As a young girl Helen Barbieri had two artistic passions: music and painting. The flute she played as a child she put away as an adult. But her watercolors followed her through life.
Her early pieces were abstract, blurred and mostly moody depictions of landscapes, rock quarries and scenes of nature. In one a four-piece jazz combo performs in a post-impressionistic nightclub of shadows, smoke and vibrant, amorphous patches of color.
In the last decade of her life, after she divorced and lived with her brother, Don Fattig, in Hendersonville, N.C., and her son went into the ministry, Barbieri began painting religious figures and spending much of her time doing church work.
“She painted a picture for me that I have hanging in my office, a Resurrection picture,” said her son, Chris Barbieri of Rome, Ga. “But I think one of her favorite paintings was a picture of a laughing Jesus. She painted many of them. I think the last painting she did was a laughing Jesus. She gave it to one of my wife’s friends as a present.”
Barbieri, 74, died Dec. 18, within months of being diagnosed with lung cancer. A memorial service will be held for her at 2 p.m. Feb. 2 at First United Methodist Church in Rome.
Barbieri was born in Knoxville, Tenn., but grew up in Atlanta, graduating from Druid Hills High School in 1956. She was a finalist in the 1958 Miss DeKalb beauty pageant. Her brother said that in 1963 she became the first student to earn an art degree from Georgia State University, then known as Georgia State College.
She and her husband, Chris Barbieri, moved to Savannah in 1969, where she was offered a position on the founding faculty at Savannah College of Art and Design but declined so she could stay at home and raise her son. After the couple divorced she moved to Atlanta in 1996.
She was secretary to the president of the Atlanta Arts Festival, and, for a time she taught art at GSU and in Atlanta public schools. “But that didn’t last long because the whole classroom management and the fact that everyone was not as fascinated about art as she was, was frustrating to her,” her son said.
Barbieri was never much of a self-promoter, her family said. “She was humble about her work,” her son said. “Her home was not decorated with a lot of her paintings.
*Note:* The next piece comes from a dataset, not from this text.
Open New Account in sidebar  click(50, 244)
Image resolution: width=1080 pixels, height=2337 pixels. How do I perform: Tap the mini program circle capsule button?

She gave most of them away.” For a time, her work was sold through Sears in the Vincent Price Collection, and her paintings were used on greeting cards issued by the Montag Stationary Co.
In addition to her brother and son, Barbieri is survived by a sister-in-law, Barbara Fattig; a daughter-in-law, Jennifer Barbieri; a granddaughter, Anna Grace Barbieri; and nephews Karl Fattig and Kurt Fattig.